You are right: there is little point to importing the JPEGs as sidecars you can't do anything with. Which begs the question of why you wouldn't import them as separate files? which means you CAN do things with them. They are basically like bracketed shots, virtual copies, etc. so just like those you select more than one and apply metadata to all at once. If you don't need 'em for particular shots, just delete 'em.

I suspect that part of the problem is the really crappy and limited options available at import, and the fact you select the pairs option in prefs. Yuck. I use the separate file option because it's always easier to remove unnecessary JPEGs if they are IN Lr and shown separately than the other way 'round (but it can still be a huge pain to remove them in bulk, especially if you have edited the JPEG and not the RAW, or deleted the RAW). Another way to go is to just copy the different file types to folders with the Finder, and then use Lr to move them at import. That way you can ignore JPEGs in bulk without having to check and uncheck lots in the import module.

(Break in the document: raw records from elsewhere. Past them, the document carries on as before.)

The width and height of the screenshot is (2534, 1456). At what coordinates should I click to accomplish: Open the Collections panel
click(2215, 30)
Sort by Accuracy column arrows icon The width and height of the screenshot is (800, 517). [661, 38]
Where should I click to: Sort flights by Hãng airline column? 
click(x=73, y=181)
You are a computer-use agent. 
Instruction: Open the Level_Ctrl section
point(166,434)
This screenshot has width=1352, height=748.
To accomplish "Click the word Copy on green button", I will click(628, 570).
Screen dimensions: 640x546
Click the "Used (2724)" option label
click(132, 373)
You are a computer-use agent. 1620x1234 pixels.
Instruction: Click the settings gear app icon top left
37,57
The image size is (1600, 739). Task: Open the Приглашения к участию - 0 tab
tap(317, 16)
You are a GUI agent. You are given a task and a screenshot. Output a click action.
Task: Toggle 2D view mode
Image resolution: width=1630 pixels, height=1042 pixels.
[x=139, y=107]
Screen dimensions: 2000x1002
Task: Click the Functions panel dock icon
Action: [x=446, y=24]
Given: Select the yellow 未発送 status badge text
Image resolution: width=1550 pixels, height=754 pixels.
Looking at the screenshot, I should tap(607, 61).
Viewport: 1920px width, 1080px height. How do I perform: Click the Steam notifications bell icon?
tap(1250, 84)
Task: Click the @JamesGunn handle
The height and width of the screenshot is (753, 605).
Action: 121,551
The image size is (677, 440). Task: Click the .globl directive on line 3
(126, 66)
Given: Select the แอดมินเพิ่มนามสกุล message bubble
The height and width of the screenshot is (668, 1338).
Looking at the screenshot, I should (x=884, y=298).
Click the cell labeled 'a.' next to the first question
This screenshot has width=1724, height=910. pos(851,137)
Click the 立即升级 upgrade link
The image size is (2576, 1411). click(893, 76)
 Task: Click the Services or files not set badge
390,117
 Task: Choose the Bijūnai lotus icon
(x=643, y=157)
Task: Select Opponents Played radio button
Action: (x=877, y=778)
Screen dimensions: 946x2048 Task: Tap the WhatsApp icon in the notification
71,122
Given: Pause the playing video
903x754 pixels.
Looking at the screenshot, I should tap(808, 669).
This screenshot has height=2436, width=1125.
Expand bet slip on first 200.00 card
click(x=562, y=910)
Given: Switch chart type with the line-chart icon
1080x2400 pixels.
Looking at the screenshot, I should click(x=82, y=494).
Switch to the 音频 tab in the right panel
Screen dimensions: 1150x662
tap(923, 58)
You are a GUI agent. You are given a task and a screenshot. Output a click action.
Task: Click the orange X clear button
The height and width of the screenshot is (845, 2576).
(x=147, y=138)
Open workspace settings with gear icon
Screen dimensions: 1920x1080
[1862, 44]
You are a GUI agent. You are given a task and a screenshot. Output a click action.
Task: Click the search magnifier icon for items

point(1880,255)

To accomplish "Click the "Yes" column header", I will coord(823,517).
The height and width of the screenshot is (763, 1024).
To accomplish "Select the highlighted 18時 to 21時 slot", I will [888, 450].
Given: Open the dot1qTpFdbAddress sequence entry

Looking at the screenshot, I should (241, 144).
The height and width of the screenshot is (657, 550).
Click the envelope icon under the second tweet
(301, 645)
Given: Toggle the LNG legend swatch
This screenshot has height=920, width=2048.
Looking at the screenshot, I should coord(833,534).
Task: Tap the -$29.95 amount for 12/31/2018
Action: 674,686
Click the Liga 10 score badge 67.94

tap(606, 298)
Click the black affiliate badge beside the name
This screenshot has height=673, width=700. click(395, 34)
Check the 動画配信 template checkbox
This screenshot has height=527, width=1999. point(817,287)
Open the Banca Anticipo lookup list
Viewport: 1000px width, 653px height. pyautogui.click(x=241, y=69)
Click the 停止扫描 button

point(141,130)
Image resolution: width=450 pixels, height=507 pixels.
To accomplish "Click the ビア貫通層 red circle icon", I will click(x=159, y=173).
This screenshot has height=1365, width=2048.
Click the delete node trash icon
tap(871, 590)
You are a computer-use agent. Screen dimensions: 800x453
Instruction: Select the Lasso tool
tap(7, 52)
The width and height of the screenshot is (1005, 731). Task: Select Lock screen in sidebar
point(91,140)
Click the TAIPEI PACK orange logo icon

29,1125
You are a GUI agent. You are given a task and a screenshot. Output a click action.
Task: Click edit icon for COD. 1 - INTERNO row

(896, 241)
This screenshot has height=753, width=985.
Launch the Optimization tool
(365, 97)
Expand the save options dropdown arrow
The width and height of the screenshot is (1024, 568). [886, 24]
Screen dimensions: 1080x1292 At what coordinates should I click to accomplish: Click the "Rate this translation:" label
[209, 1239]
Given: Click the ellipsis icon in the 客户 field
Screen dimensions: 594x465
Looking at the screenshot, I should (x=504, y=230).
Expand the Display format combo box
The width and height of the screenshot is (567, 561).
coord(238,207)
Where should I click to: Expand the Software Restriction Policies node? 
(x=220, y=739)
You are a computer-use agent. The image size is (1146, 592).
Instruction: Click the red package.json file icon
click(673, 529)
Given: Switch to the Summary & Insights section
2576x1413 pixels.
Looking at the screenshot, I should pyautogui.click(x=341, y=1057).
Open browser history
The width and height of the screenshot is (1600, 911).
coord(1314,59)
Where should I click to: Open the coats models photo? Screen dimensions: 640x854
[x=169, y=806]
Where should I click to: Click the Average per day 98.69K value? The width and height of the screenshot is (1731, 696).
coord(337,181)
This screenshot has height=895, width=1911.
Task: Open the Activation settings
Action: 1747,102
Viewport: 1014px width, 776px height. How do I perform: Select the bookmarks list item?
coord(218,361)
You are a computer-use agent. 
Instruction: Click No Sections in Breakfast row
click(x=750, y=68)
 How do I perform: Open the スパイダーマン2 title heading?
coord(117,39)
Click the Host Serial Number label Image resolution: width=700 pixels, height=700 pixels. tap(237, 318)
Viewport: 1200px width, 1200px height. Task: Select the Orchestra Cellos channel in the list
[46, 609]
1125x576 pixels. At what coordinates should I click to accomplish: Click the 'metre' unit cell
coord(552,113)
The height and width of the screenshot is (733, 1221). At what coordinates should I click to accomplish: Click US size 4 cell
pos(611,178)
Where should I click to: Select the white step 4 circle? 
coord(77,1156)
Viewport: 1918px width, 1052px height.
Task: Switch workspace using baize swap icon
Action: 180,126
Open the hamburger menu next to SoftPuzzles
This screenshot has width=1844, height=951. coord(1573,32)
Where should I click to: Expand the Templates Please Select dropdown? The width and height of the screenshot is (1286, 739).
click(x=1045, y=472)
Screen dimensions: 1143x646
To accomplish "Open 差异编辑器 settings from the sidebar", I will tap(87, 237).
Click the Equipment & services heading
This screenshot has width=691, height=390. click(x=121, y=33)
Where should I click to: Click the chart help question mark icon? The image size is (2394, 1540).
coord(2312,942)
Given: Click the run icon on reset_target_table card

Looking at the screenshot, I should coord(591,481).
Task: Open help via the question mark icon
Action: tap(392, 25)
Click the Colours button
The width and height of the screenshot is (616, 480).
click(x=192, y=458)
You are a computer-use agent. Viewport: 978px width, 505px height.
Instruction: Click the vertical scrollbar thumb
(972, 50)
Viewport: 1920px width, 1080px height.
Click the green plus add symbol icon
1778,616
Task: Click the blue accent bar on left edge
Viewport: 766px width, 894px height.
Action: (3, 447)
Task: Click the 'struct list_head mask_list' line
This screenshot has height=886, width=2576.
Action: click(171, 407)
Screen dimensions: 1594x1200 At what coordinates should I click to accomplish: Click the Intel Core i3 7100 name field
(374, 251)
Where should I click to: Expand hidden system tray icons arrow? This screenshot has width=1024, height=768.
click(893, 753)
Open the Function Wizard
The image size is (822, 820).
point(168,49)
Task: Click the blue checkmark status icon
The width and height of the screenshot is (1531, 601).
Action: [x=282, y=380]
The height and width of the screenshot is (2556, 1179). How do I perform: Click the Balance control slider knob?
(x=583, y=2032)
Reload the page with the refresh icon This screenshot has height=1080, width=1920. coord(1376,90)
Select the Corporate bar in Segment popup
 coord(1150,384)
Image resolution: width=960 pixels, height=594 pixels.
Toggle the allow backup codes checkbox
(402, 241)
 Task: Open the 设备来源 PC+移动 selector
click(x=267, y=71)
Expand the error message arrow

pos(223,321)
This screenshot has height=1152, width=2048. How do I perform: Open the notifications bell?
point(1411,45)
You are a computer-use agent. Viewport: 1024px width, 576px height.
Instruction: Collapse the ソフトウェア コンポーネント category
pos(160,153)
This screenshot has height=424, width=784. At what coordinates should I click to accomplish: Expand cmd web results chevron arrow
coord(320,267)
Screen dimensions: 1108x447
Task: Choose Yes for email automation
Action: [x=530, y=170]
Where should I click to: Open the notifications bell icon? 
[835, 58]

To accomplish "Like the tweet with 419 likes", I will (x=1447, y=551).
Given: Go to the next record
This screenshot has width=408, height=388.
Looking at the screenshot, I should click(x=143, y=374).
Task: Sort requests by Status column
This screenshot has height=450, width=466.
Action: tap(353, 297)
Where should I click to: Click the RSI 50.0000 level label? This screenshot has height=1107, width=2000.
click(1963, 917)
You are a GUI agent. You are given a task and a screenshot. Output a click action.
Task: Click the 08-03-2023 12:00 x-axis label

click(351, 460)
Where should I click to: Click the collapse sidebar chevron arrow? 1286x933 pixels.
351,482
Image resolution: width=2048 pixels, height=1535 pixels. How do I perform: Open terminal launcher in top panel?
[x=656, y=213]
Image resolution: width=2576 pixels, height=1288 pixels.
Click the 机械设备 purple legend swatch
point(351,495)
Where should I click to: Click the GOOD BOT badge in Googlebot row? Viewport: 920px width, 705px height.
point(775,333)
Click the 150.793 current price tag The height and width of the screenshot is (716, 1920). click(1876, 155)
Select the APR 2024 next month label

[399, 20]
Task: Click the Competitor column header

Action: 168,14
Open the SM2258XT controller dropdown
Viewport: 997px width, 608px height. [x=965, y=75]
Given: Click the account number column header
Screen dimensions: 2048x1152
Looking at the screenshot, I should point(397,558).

Also, if you have the pairs and wanna stack, the stacking differences between Lr and Aperture can be very different, which can be a big PITA for the former Aperture user.

And BTW, look at John Beardsworth's Syncomatic plugin. It can help with bulk copying of metadata and pairs of files. http://www.photographers-toolbox.com/products/jbeardsworth/syncomatic/index.php?sec=use


----------



## Ian.B (Aug 29, 2015)

when you understand LR better Pollok, you might consider making a few "look like jpegs" presets and then you only need to use raw which does make LR life a lot easier. So with a couple of clicks or even while importing your raw files will look similar to jpeg files off the camera. 

Just remember if you use a preset while importing the preset will be there next time you import if you don't turn it off. If you forget just use the reset button to go back the original raw file. 

I will leave it to those who really know to help you with your original question.  The LR knowledge of same on this forum is truly amazing. They make me look like I'm still in Kindergarten; I might get the pre-school next year :bluegrin:


----------



## fastbike (Aug 31, 2015)

Your out of camera jpg will be as good as your raw>LR if two things are true.
1: you only shoot when the conditions are " perfect"
2: your RAW processing skills could be improved

You can't ignore the much greater latitude inherent in the RAW file.


----------



## rob211 (Sep 1, 2015)

fastbike said:


> Your out of camera jpg will be as good as your raw>LR if two things are true.
> 1: you only shoot when the conditions are " perfect"
> 2: your RAW processing skills could be improved
> 
> You can't ignore the much greater latitude inherent in the RAW file.


That's generally true, but sometimes it's the format, not the image. Some of us on occasion need to use JPEGs even if RAW is capable of producing a "better" image in post processing. For example, in evidence collection JPEG+RAW is becoming pretty common, but RAW-only is kind of rare, both because it's harder to work with, and because there are then subjective elements introduced into the image quality that can muck things up. JPEGs, despite the fact that they too are some engineers choice of what looks accurate, are rather more common-ground. In this case, the "greater latitude" is a detriment, not a benefit.

So JPEG pairs are sometimes quite necessary, and the OP is right that they are rather a pain to import and deal with in Lr.


----------